Deveras, obstar condutas promocionais destinadas a atrair novos clientes, tal como se constata na lei estadual acima referida, acarreta o aniquilamento, a um só tempo, da liberdade de iniciativa e da livre concorrência, prejudicando, outrossim, os destinatários das referidas promoções que, certamente, se essas não existissem, não se interessariam em contratar os serviços ou adquirir os produtos. Prejudicando, ainda, o aquecimento/incremento das atividades econômicas e, em última análise, implicando a estagnação da arrecadação pública e do nível de emprego mormente em períodos de crise econômica.

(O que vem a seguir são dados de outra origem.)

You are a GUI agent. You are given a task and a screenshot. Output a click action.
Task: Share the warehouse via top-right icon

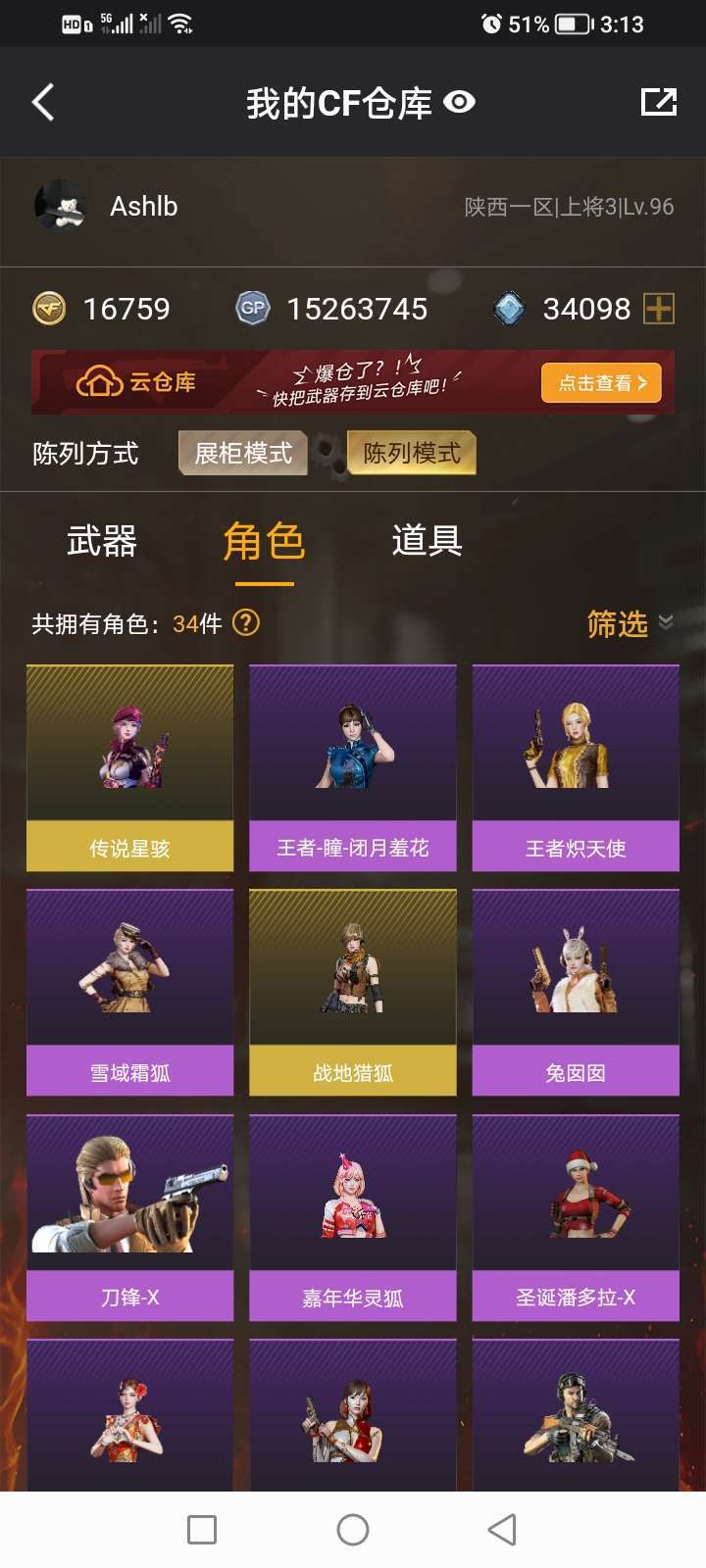[659, 102]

6. Por melhores que tenham sido os propósitos do legislador paranaense, por mais que tenha agido orientado pela boa fé e com a mais sincera das intenções, não há como negar que acabou por resvalar para o sítio da hostilidade à Constituição, ostentando sua providência interventiva, por deficiente apreciação das condições jurídicas e fáticas subjacentes ao problema, condição de manifesta e insanável inconstitucionalidade material.

7. Não bastasse o vício de inconstitucionalidade material acima evidenciado, a referida lei estadual incorre, também, em inconstitucionalidade formal, à medida em que viola a competência regulatória conferida à União Federal.

A propósito, não se olvide que a Constituição de 1988 adota, como princípio fundamental da República, a forma federativa de Estado. A federação, como princípio estruturante que é, encontra-se inclusive protegida no rol das cláusulas pétreas, especificamente por meio do art. 60, § 4°, I, da lei fundamental. Isto implica dizer que, na República brasileira, tem-se a convivência de diversas ordens jurídicas que, em campos próprios, atuam com relativa autonomia de governo, legislação, administração, finanças e tributos etc. Não se podendo falar em hierarquia, nem superioridade entre lei federal e lei estadual/lei municipal.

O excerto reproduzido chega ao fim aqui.